Bitcoin rebounds past $60K after intra-day low of $57,735

Bitcoin fell to a 2026 low of $57,735 on June 30 before heavy spot buying on July 1 pushed it back above $60,000, easing short-term bearish pressure.

Bitcoin dropped to a 2026 low of $57,735 late June 30 before a surge of spot buying on July 1 pushed it back above $60,000 and into an intraday high of $60,475. At the time of reporting, BTC traded near $60,000 and was up about 3% over 24 hours.

Trading data show the decline began late June 30, when bitcoin briefly held above $58,000 before selling intensified ahead of the monthly close and sent it to $57,735. The price recovered to the $58,000 area, then drifted lower in an orderly distribution phase before heavier buying around 8:50 a.m. Eastern on July 1 drove the rally past $60,000.

The rebound returned bitcoin’s market capitalization above $1.2 trillion. The rally also lifted several large-cap altcoins, some gaining more than 7%, and pushed the combined crypto market value to about $2.15 trillion, roughly a 2.4% increase.

Market participants linked the volatility to position adjustments by funds and leveraged traders ahead of the monthly close. Liquidations of long positions in late June added downward pressure, while concentrated spot purchases during the reversal reduced short holdings and supported the rebound. Exchanges recorded higher volume during the move.

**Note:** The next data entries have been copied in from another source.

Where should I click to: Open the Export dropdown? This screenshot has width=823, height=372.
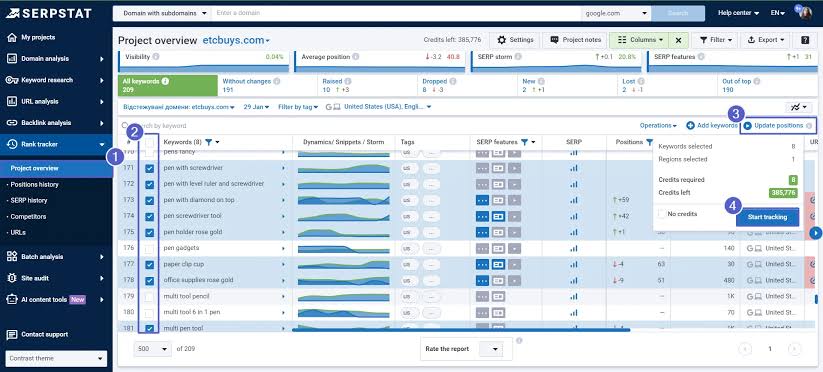[x=766, y=40]
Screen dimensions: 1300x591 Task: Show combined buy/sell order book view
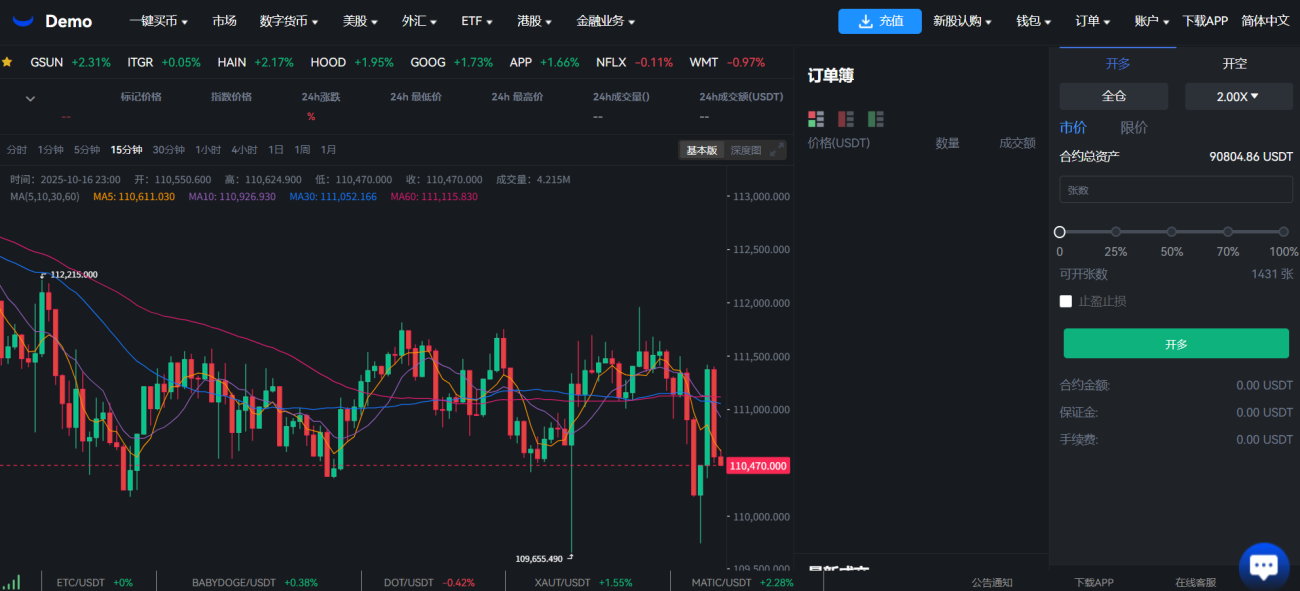(x=816, y=119)
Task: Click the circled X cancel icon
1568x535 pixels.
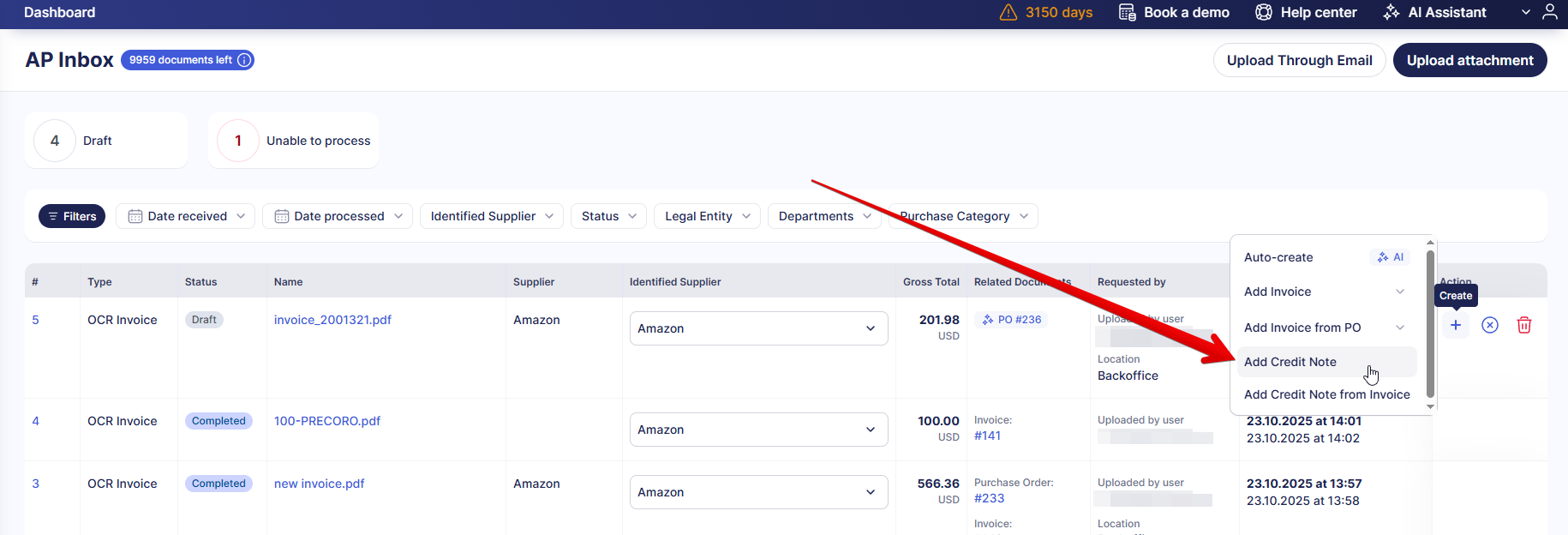Action: coord(1490,325)
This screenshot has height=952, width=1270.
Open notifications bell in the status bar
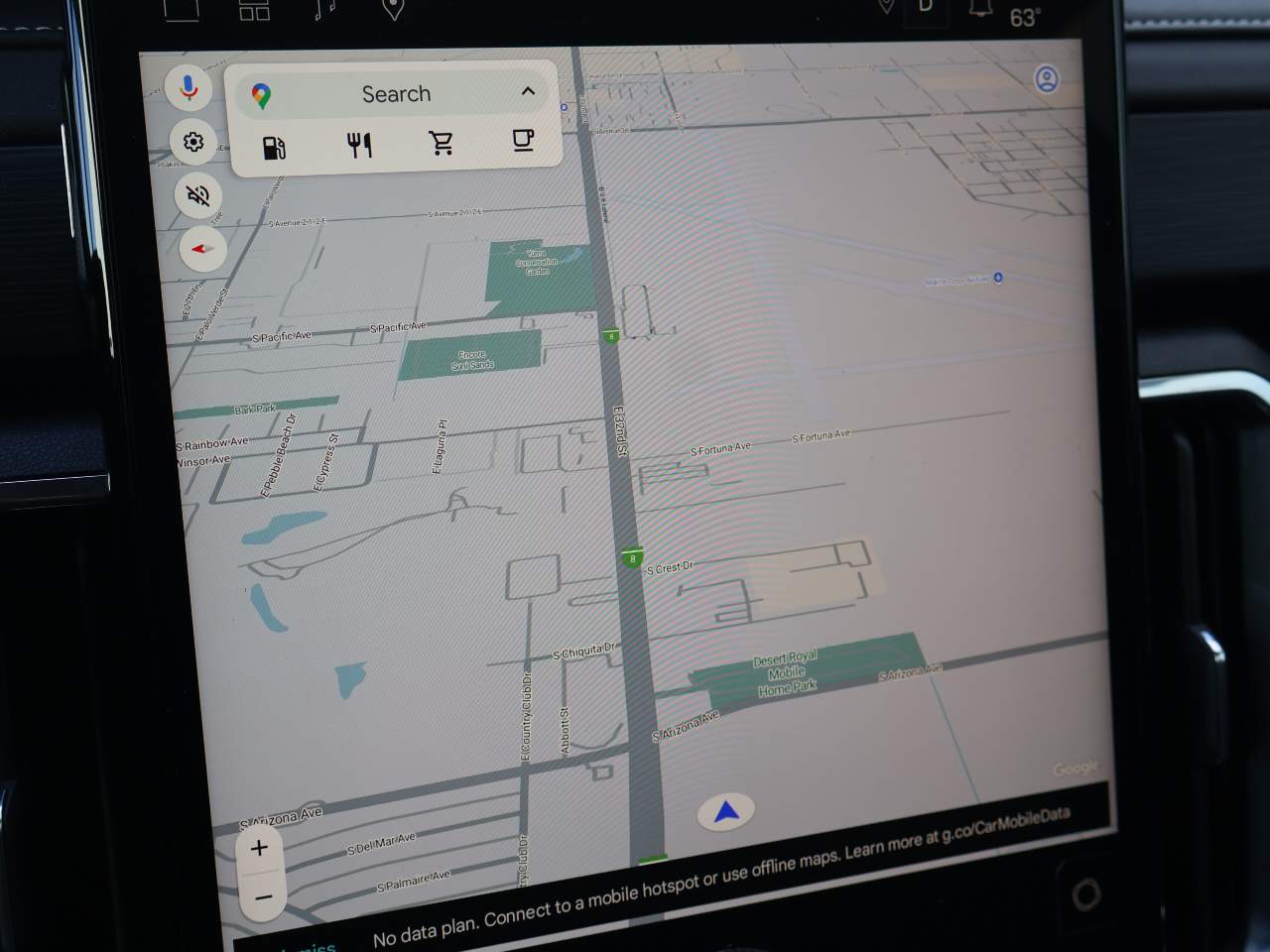click(980, 9)
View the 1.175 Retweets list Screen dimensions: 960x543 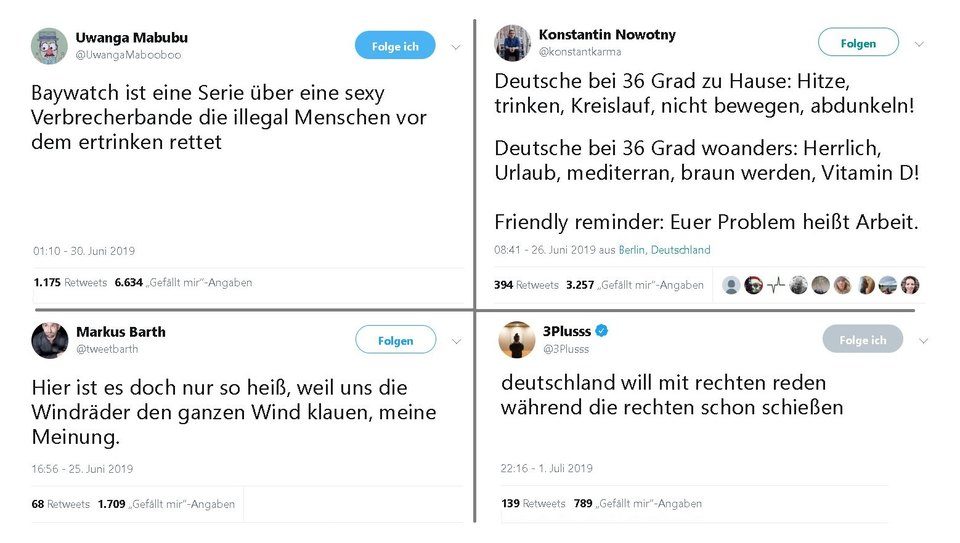click(x=70, y=283)
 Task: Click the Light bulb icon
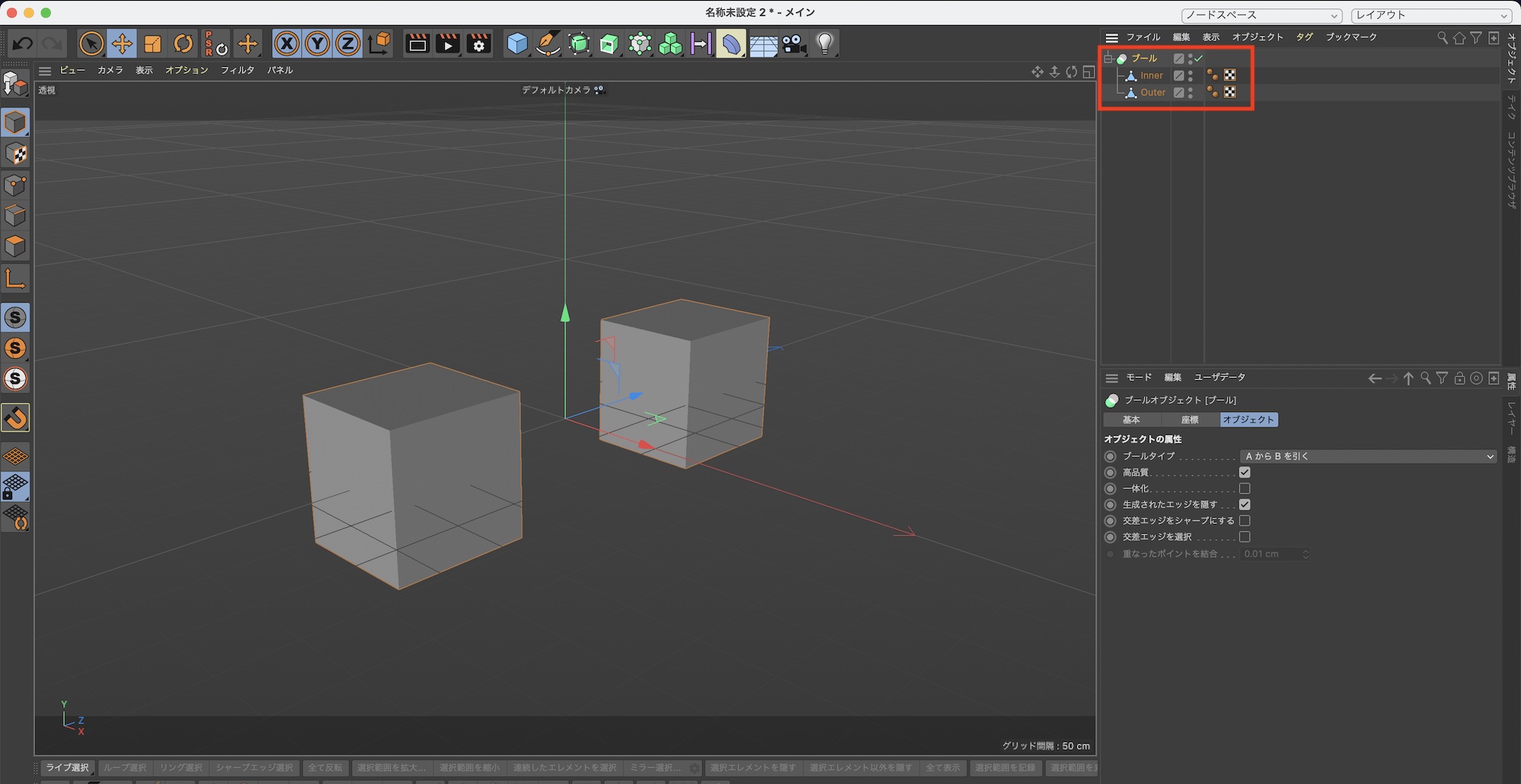pos(825,44)
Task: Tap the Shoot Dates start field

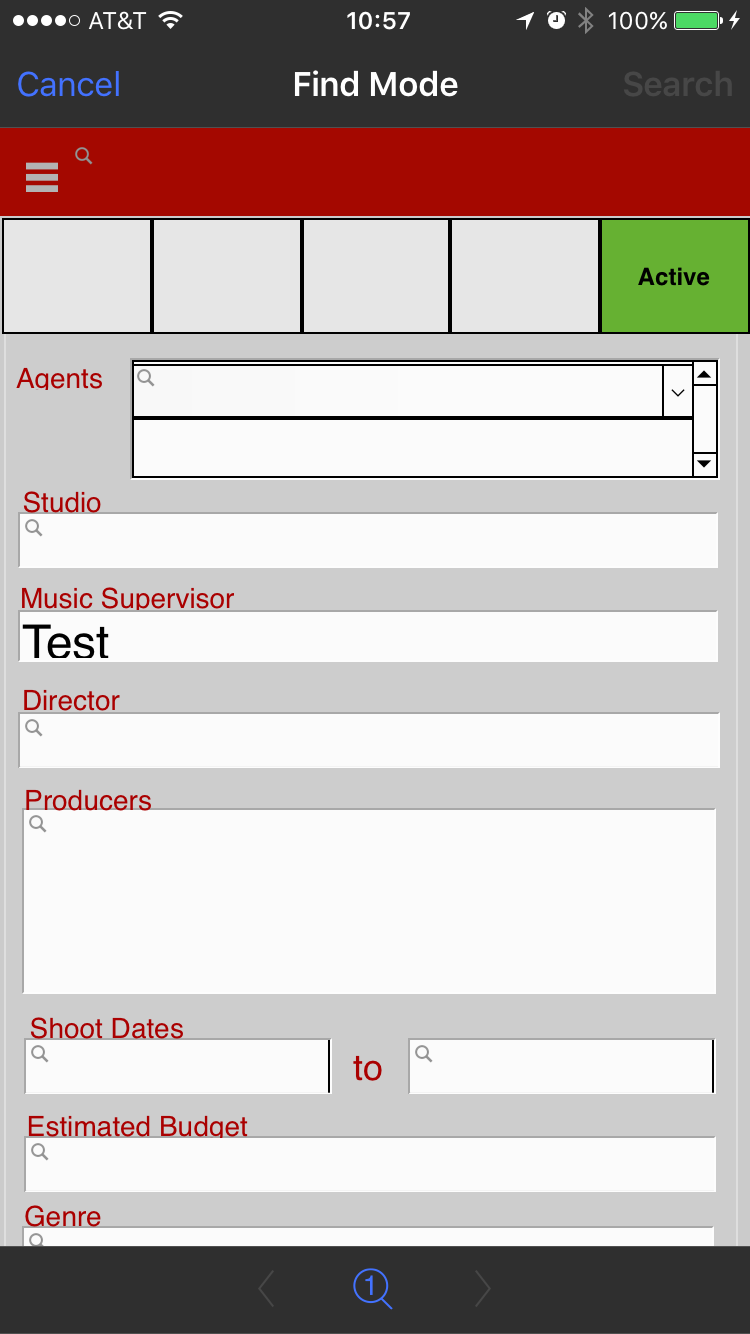Action: (177, 1066)
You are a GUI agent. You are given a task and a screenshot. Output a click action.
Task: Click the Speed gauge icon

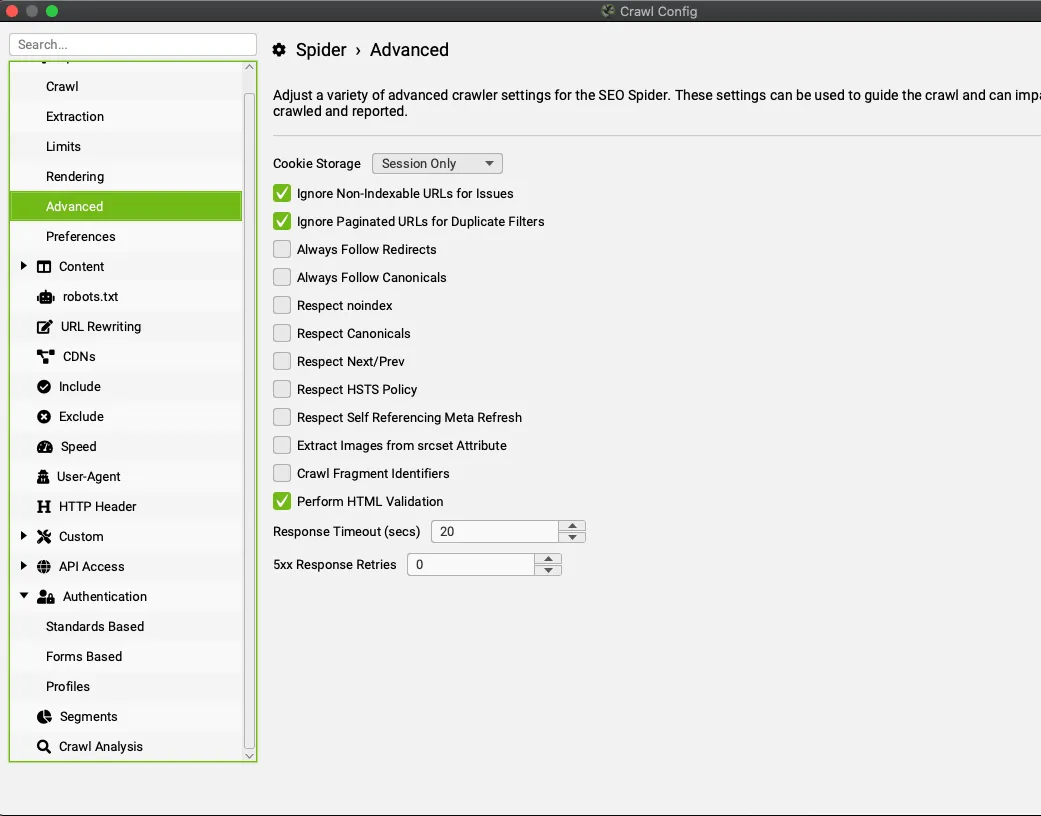(x=44, y=447)
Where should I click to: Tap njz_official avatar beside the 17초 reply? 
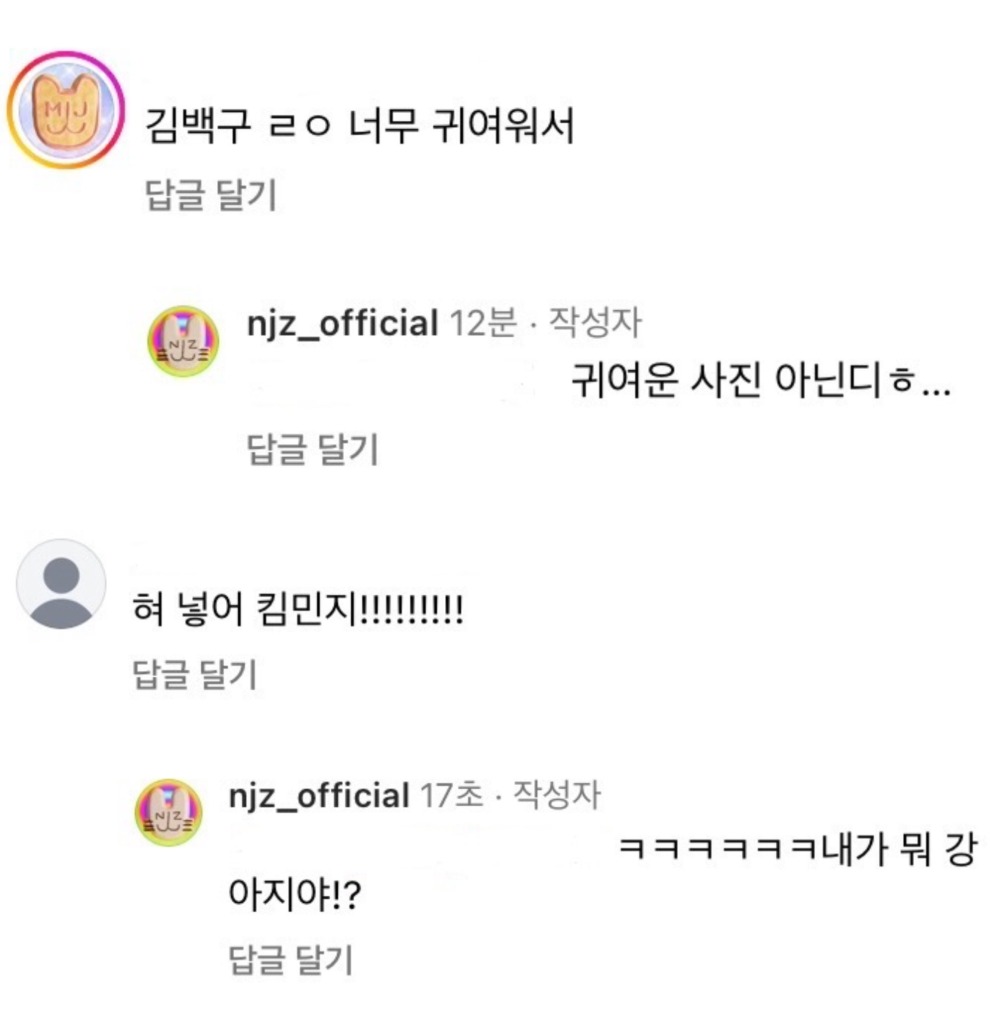coord(168,813)
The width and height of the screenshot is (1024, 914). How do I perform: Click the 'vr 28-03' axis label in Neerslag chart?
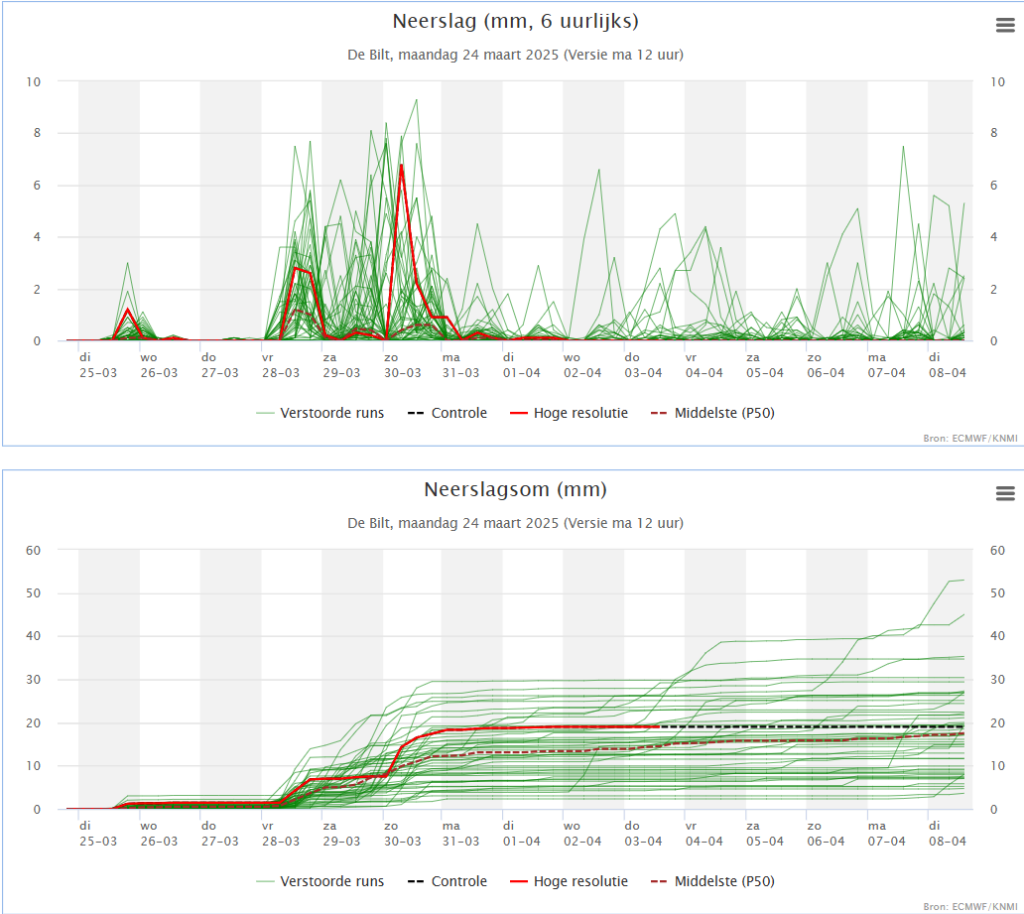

Bitcoin began 2026 with upward momentum but closed the first half down about 30%. Traders and onchain analysts are divided on whether a macro bottom is in; some technical and onchain indicators point to late-stage price discovery while others expect further downside.

Pseudonymous trader Noname wrote on X that more selling could precede a sustained uptrend, forecasting a final ‘flush’ to remove weaker holders: “The final leg down is already happening. This is the flush that shakes out the last weak hands before the real move starts. When it’s done, your timeline will be full of ‘Bitcoin is dead’ posts. That’s the buy signal-not this.”

Analysts cautioned that the broader path for prices will depend on macroeconomic conditions, flows into crypto-focused funds and how retail and institutional holders respond to further swings. For now, large trades and concentrated order flows can quickly amplify moves in either direction.